### Directions
Exact copy, no pictures: set down the lines from the one holding "Image resolution: width=587" through the final line of the records below.

:: Material to process ::

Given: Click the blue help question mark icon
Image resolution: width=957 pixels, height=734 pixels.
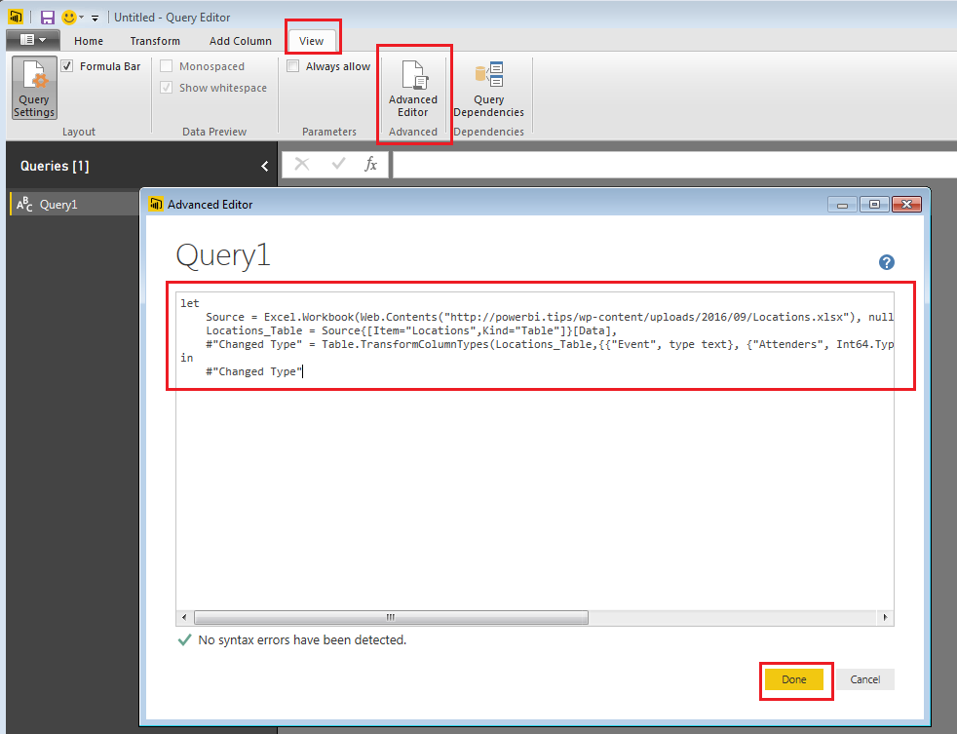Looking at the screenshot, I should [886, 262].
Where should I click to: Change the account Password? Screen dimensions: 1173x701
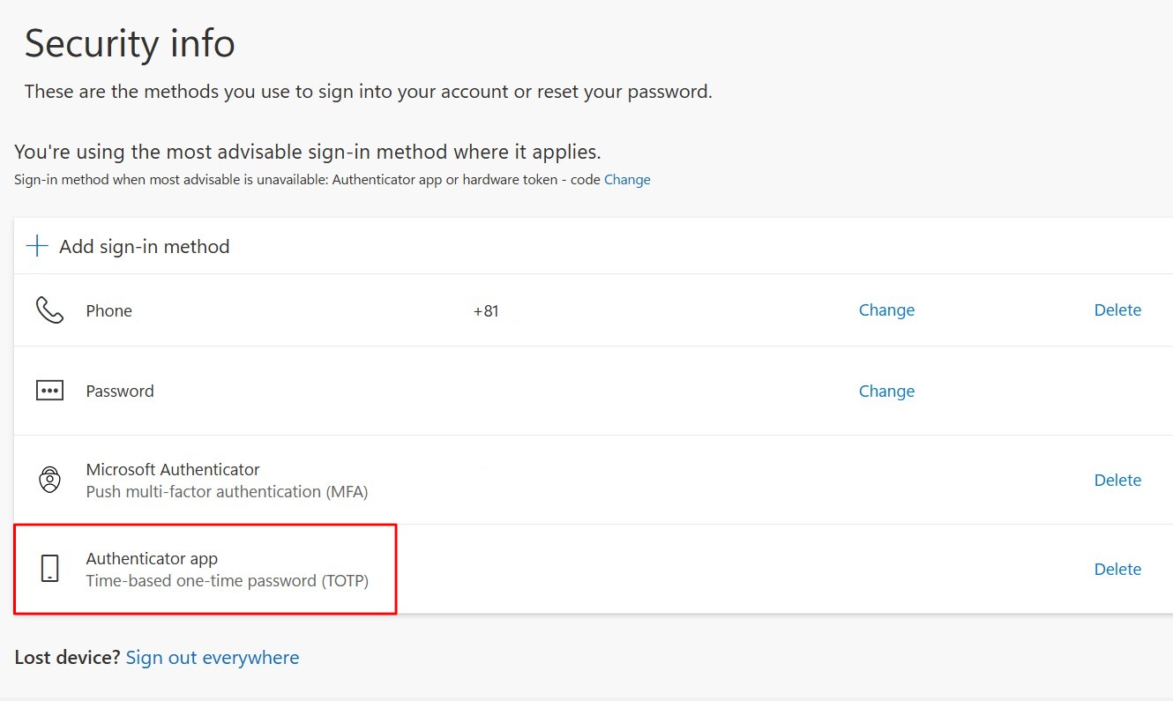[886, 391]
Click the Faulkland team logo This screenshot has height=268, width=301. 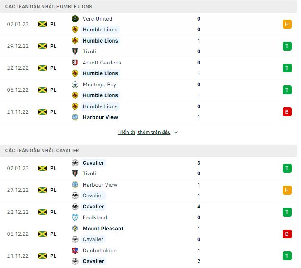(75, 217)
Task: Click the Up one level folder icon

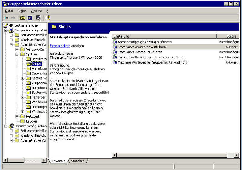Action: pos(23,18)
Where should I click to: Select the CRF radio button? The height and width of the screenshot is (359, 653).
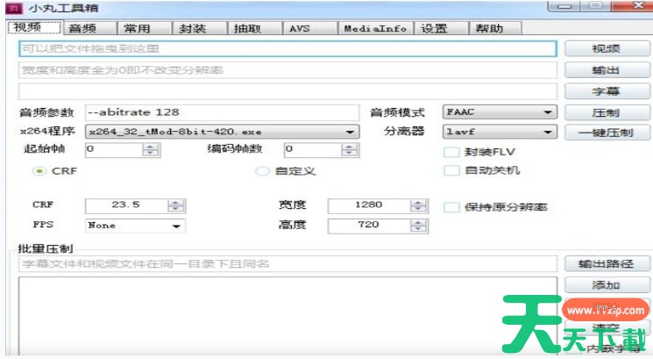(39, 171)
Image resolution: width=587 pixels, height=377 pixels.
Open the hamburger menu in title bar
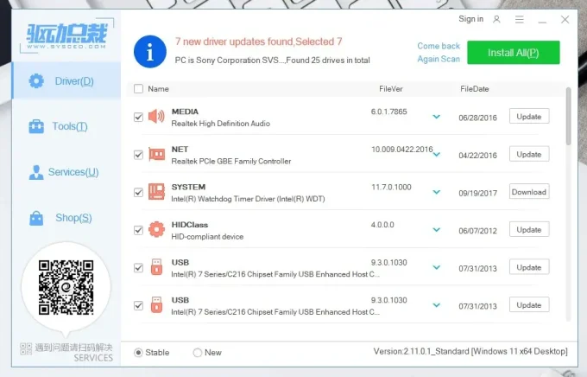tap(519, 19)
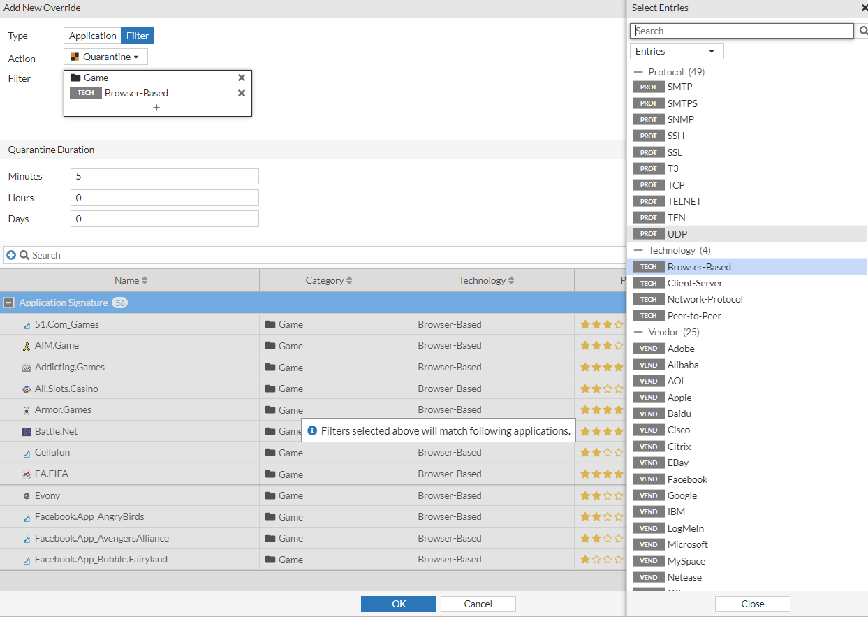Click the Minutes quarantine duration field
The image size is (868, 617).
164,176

:::

### Exercise response
Image resolution: width=587 pixels, height=377 pixels.
Open the hamburger menu in title bar
tap(519, 19)
Click the Minutes quarantine duration field
The image size is (868, 617).
164,176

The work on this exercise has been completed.